The Old Captain pushed another control, locking the door to Trike’s cabin. It wouldn’t stop the man if he wanted to leave, but would certainly delay him for an appreciable time. Cog hoped Trike would not get up at an inconvenient moment and trigger awkward questions about the locked door. But it was a precaution he felt compelled to take at a time like this. He then gestured, sending the frame to one side, and opened another one.
“Get Blade online, Janus,” he said, still, after all this time, uncomfortable using that name, and still unsure of why he had named his ship AI after his brother.
“Connection made,” the AI stated.
Something appeared distantly in the frame, black on white, then surged forwards. The face wasn’t the usual AI icon. It was midnight black, the eyes pale green with pinpoint pupils. Depending from its ears were small silver daggers. Cog supposed it was as good an icon as any to represent the black-ops attack ship Obsidian Blade.
“Where are you?” Cog asked.
“In U-space, where do you think?” replied Blade.
Cog sighed.

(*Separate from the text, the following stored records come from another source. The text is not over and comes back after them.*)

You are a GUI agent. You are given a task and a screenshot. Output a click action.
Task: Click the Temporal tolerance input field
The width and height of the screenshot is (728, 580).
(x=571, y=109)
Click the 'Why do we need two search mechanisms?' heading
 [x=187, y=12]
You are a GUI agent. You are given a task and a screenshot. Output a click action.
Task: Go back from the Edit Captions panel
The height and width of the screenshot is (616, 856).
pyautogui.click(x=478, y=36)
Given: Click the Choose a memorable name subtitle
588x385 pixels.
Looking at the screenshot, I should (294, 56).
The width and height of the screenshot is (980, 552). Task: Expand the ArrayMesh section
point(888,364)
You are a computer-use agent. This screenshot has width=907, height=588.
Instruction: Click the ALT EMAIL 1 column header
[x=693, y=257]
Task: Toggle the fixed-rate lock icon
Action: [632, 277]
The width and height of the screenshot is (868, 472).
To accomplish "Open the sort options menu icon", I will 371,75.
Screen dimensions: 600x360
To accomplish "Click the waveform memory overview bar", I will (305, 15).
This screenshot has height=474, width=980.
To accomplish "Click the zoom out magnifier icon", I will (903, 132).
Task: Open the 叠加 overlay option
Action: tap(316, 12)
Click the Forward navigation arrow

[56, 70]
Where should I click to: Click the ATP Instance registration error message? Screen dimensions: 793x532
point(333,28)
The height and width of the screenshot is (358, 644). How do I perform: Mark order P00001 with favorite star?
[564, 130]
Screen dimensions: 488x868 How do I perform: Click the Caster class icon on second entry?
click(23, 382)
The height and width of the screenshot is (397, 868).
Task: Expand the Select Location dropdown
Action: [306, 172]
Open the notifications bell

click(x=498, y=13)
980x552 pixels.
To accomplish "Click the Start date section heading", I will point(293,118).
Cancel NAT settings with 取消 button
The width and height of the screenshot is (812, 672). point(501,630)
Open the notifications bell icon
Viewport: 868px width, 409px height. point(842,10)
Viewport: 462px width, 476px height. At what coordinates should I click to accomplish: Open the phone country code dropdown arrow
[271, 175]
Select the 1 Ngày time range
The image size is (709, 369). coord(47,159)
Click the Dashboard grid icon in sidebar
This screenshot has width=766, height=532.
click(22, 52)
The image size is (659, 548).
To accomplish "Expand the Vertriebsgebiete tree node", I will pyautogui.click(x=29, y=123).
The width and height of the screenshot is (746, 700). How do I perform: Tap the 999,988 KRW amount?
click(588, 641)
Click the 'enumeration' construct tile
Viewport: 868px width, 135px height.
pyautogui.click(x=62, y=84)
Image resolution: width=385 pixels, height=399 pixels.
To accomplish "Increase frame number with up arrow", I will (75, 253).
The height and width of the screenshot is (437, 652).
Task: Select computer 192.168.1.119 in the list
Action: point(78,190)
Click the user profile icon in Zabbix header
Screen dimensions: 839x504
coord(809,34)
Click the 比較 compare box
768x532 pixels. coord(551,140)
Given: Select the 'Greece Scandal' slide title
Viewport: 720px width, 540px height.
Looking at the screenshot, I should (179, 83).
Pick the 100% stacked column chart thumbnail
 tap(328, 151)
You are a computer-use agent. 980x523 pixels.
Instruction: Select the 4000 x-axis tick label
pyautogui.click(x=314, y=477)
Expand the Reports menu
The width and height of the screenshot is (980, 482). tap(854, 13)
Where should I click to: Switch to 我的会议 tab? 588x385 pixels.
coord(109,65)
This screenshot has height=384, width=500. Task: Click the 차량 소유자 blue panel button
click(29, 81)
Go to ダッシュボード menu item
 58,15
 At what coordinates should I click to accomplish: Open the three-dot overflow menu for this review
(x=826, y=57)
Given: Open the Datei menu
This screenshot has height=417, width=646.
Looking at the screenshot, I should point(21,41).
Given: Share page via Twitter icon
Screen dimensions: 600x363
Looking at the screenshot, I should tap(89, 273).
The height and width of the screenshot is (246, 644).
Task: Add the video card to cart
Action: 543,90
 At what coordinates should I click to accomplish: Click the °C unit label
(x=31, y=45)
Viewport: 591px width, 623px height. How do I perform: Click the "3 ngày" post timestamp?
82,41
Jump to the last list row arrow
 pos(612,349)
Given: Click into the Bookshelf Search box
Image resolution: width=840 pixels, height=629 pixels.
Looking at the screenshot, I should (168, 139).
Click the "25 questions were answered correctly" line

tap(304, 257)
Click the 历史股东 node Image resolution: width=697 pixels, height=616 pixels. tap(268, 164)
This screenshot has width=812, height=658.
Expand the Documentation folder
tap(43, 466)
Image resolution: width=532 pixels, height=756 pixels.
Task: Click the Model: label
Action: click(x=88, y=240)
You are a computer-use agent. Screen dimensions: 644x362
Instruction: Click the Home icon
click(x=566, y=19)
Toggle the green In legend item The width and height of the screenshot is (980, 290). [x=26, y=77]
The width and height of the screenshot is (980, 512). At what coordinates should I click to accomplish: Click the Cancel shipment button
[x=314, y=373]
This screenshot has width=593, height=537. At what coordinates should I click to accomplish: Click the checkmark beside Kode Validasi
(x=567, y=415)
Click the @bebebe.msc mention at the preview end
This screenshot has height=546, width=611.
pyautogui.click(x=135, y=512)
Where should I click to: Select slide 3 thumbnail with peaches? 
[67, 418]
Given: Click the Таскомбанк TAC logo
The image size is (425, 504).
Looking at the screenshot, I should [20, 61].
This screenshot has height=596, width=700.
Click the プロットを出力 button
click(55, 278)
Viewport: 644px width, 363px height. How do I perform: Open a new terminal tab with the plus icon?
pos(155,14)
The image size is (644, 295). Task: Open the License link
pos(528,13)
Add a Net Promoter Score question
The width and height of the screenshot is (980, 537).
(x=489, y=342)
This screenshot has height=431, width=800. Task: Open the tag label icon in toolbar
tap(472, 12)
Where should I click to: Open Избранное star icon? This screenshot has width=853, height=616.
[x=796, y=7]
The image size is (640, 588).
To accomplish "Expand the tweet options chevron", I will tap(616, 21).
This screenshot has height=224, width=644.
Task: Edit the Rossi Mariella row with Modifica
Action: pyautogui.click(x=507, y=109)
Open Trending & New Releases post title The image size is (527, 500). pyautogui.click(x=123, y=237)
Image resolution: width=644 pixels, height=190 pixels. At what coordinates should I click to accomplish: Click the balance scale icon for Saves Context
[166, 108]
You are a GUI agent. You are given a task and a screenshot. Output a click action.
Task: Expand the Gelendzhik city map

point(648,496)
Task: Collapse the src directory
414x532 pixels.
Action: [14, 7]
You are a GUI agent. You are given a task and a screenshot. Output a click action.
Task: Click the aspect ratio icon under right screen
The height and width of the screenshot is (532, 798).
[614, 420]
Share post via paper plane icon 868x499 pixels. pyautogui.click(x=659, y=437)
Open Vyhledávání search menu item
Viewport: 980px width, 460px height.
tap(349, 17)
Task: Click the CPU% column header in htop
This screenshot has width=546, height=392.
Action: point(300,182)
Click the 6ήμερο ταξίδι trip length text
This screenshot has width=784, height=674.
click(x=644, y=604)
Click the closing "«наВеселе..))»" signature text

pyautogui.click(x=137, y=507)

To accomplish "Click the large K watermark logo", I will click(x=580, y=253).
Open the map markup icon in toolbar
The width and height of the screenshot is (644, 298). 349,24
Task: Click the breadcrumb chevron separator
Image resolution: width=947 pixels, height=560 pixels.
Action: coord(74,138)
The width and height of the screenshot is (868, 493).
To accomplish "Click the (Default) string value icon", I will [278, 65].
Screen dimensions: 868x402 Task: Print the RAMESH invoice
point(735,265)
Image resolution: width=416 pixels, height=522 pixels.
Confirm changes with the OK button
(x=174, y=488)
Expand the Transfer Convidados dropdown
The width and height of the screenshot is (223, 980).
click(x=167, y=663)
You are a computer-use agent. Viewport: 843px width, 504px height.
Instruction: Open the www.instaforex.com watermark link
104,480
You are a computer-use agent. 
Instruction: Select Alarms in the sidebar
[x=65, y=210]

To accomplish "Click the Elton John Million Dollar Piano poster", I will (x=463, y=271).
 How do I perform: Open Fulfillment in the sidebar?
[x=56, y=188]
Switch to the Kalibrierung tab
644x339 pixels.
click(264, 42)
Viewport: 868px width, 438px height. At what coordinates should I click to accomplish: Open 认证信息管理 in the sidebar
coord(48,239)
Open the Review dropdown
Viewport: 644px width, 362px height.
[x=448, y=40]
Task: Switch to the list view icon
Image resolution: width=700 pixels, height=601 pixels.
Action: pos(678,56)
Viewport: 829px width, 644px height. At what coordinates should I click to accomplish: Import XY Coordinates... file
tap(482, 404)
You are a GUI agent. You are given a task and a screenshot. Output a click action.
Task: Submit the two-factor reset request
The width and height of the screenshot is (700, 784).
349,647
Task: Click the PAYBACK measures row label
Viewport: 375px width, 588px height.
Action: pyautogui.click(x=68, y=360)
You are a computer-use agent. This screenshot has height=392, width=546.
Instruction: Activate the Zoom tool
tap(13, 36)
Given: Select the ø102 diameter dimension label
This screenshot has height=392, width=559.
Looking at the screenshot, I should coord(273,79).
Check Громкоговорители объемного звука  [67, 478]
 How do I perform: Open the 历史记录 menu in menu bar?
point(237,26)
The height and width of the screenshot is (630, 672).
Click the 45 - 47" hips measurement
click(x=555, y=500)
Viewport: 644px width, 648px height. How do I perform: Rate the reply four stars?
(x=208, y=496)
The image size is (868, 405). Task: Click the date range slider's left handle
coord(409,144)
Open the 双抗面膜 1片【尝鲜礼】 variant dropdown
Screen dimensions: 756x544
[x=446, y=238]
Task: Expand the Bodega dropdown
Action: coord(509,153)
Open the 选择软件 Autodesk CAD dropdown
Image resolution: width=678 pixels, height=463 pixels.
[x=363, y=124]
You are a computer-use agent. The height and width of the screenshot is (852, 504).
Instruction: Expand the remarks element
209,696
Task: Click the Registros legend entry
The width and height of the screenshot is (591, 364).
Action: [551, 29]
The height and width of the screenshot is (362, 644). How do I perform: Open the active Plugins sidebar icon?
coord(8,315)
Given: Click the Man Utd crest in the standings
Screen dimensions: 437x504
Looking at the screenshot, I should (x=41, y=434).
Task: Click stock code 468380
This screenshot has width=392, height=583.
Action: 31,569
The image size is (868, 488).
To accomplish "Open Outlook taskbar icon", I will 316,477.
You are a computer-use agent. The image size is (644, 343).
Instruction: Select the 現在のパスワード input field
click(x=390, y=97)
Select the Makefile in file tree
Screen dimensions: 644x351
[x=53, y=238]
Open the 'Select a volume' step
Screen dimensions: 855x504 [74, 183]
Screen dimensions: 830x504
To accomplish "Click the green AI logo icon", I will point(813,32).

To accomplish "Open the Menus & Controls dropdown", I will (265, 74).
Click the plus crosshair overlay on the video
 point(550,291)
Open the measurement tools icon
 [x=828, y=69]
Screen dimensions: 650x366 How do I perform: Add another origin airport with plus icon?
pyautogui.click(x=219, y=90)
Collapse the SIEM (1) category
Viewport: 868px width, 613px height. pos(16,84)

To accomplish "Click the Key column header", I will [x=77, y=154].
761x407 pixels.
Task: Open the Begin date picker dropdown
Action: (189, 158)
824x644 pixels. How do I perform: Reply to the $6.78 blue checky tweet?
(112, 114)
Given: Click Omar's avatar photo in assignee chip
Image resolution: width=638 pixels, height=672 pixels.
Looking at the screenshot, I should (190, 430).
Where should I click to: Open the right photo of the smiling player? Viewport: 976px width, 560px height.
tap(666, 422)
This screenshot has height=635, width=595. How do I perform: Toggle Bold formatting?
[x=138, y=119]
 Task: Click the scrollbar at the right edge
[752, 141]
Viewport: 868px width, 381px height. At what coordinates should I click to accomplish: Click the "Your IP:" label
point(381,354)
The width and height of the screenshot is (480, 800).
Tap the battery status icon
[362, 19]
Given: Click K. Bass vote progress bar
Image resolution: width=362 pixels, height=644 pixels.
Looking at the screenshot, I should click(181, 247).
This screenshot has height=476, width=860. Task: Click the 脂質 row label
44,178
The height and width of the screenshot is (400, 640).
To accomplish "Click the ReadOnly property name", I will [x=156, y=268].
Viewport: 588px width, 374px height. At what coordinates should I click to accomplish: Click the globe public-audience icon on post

He had no intention of getting into a discussion about time and distance where U-space was concerned with an AI ship. “How long till you reach the coordinates I sent you?”
“Two days—your time.”
“Mmm.” Cog sucked on his pipe. “Let’s hope you arrive quickly enough. We don’t actually know what we have here. Any historical detail?”
“The coordinates are just on the edge of the main action that took place against Erebus,” Blade replied. “We speculate that the legate survived there during Erebus’s self-destruction—probably EM-blocked from that AI’s mind. The system is uninhabited and marked as only having potential for H4 mining.”
“That doesn’t give us
much of a clue as to why the legate is heading back there.”
“We are inclined to think he might have a base or something else there. It is an ideal location just outside the Polity, and Angel might have established something on what he feels is familiar territory.”
“I see,” said Cog.
“And why else would he travel out here?” Blade added.
“Why indeed.” Cog ground his teeth for a moment then got to what he really wanted to say. “Now, we are agreed that, if it is at all possible, you will retrieve the body of the woman Ruth.”
“I have my orders and you have yours.”
“Still—” Cog paused for a second “—if her body is intact it is running a nanosuite that will keep it preserved. Resurrection is a possibility.”
“I will endeavour to retrieve it if it is still intact and if, with tactical considerations, that is a possibility.”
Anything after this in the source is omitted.